The Issuer is Smithfield Foods, Inc.
(b) ADDRESS OF ISSUER'S PRINCIPAL EXECUTIVE OFFICES.
The Issuer's principal executive offices are located At 200
Commerce Street, Smithfield, Virginia 23430.
ITEM 2.
(a) NAME OF PERSON FILING.
The Reporting Person filing this Statement is Carroll M. Baggett.
The Reporting Person may be deemed to be a member of a "group"

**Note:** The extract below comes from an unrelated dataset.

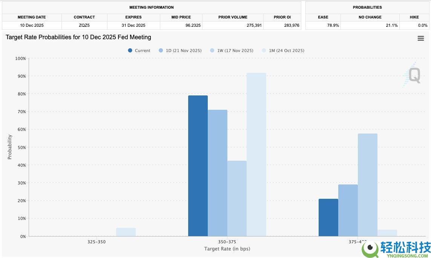Toggle the 1W (17 Nov 2025) legend item
431x258 pixels.
tap(232, 51)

consisting of her and her brothers, Jeffrey S. Matthews and James
O. Matthews (together with the Reporting Person, the "Family
Members") formed for the purpose of disposing of shares of the
Issuer's Common Stock. The Reporting Person received a portion of
her shares of the Issuer's Common Stock on May 7, 1999, in
exchange for her equity interests in various companies owned by
the Family Members that were acquired by the Issuer (the
"Acquired Companies"). Each of the other two Family Members also
received a portion of their respective shares of Common Stock in
exchange for their equity interests in the Acquired Companies. In
connection with those transactions, each of the Family Members
entered into a Registration Rights Agreement and an Agreement of
Shareholders, both dated as of May 3, 1999, with the Issuer.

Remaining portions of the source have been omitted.